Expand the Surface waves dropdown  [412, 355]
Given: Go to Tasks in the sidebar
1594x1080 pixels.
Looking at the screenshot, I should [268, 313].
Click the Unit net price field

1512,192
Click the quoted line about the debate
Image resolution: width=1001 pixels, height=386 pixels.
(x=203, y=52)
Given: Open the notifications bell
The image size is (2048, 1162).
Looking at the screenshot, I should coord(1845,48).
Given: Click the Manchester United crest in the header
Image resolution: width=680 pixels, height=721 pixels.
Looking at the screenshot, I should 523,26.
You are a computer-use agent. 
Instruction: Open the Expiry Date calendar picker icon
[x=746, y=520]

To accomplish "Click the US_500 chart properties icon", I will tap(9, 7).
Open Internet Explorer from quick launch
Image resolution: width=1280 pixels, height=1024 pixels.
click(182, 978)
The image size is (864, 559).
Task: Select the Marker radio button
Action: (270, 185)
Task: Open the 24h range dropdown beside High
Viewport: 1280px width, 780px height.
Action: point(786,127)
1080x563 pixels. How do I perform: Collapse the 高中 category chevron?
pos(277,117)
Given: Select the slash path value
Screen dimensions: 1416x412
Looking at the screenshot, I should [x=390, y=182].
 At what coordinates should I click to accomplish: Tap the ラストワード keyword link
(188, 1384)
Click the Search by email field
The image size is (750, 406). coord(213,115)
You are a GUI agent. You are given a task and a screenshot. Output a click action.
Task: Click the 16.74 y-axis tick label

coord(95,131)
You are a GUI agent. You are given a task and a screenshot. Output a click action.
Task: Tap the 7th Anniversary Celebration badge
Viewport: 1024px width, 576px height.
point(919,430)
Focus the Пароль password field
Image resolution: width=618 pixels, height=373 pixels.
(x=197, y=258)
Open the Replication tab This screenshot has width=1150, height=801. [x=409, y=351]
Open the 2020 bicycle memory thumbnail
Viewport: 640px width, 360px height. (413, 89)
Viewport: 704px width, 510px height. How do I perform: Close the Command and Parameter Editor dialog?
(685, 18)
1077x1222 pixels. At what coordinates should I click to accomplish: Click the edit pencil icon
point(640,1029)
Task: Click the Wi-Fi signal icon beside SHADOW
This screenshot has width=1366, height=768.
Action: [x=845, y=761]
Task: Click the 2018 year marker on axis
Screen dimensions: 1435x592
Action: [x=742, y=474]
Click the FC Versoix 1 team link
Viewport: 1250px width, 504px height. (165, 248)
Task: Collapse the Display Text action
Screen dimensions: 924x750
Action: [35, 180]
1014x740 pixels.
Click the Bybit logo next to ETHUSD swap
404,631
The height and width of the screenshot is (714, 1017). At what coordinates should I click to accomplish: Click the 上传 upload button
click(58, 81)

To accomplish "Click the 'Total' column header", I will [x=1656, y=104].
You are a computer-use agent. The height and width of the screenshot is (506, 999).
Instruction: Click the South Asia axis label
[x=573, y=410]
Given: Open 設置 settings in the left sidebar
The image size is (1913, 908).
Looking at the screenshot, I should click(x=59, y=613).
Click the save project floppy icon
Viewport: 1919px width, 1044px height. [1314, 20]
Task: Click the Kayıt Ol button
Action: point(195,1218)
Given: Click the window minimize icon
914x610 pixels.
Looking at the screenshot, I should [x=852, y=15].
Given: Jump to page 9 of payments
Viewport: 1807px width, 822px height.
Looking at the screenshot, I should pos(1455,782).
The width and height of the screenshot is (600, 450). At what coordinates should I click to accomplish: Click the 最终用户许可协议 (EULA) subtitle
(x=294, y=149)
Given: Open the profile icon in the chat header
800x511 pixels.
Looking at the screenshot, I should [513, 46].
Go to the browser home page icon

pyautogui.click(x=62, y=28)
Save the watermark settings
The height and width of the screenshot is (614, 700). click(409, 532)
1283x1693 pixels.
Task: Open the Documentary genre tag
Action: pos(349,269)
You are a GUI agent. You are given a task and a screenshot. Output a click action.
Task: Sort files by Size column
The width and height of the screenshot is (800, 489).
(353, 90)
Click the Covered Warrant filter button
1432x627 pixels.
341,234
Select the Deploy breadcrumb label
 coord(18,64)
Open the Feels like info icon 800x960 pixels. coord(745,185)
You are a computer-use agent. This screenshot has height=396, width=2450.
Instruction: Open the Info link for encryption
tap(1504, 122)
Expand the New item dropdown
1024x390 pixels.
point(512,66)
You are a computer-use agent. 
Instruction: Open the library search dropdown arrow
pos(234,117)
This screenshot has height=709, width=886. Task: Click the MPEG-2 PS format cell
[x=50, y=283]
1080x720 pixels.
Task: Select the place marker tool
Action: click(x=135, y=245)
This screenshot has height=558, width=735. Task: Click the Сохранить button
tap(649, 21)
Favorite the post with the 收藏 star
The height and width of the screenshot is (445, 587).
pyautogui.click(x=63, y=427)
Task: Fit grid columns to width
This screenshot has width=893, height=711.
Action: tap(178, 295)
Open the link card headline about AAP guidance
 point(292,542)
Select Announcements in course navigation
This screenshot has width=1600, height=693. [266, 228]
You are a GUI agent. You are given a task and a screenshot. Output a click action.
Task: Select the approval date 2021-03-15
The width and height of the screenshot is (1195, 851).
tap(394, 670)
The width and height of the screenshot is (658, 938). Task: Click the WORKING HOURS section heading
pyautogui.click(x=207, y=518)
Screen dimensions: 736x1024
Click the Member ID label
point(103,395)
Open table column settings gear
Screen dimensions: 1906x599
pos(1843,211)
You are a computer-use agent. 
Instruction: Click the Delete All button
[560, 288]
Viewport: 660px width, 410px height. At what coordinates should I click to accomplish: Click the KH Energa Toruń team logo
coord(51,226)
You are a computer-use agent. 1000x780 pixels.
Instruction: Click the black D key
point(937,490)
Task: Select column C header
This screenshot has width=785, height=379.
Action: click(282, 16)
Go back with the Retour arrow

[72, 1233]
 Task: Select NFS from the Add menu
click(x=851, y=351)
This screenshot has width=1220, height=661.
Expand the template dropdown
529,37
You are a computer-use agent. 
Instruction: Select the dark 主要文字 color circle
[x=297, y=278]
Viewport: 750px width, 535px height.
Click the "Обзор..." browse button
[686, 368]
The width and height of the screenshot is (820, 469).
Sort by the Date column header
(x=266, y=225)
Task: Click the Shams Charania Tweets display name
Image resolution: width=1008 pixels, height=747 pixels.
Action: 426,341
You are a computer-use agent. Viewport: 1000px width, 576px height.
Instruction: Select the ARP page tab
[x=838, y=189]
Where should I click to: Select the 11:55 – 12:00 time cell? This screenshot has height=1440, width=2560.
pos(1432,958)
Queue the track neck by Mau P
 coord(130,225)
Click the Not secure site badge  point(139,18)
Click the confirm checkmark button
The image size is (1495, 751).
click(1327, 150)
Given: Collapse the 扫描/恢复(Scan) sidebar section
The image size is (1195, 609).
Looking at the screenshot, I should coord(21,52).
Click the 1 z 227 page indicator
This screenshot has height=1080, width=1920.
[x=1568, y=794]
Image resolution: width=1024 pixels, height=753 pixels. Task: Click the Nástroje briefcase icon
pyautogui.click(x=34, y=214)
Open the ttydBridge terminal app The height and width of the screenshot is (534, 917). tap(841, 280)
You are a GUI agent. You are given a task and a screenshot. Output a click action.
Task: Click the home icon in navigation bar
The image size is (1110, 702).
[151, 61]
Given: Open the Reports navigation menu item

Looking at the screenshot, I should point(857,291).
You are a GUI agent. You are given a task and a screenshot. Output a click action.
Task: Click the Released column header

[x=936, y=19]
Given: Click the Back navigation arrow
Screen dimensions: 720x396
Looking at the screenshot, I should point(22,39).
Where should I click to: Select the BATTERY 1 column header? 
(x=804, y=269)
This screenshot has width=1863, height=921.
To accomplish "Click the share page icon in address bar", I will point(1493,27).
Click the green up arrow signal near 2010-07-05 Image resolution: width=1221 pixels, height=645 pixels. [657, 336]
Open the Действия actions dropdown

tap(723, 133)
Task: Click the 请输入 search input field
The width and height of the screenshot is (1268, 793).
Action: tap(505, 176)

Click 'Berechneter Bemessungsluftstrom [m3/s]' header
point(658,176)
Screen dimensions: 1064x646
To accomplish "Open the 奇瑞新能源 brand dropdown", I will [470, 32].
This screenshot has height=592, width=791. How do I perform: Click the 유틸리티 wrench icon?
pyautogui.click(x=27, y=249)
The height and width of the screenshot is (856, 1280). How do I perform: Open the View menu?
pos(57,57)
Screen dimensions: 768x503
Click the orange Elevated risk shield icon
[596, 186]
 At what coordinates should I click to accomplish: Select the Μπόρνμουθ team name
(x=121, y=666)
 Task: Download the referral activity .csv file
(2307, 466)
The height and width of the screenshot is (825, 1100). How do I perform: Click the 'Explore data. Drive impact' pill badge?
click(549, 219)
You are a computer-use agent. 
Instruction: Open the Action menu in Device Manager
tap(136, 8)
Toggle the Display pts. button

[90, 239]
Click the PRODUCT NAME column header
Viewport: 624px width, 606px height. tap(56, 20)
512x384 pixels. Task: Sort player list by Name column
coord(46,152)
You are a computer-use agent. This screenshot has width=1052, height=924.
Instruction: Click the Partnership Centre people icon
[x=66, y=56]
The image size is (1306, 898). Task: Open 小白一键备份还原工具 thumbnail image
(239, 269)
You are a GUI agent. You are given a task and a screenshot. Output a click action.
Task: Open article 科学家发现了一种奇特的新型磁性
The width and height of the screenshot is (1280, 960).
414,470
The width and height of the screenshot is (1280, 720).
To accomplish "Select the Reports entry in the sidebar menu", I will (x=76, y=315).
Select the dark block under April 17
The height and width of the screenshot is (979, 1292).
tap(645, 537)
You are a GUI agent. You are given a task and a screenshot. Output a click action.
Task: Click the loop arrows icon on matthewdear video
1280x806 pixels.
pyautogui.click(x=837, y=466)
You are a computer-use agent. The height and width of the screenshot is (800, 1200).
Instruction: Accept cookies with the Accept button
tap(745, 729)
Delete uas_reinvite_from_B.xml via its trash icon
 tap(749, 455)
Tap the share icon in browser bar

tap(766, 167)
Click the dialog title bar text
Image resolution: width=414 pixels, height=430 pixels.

════

--- Problem statement ---
Count the lines of the data that hold the word "beside". Report the count and nothing more.

--- Task response ---
2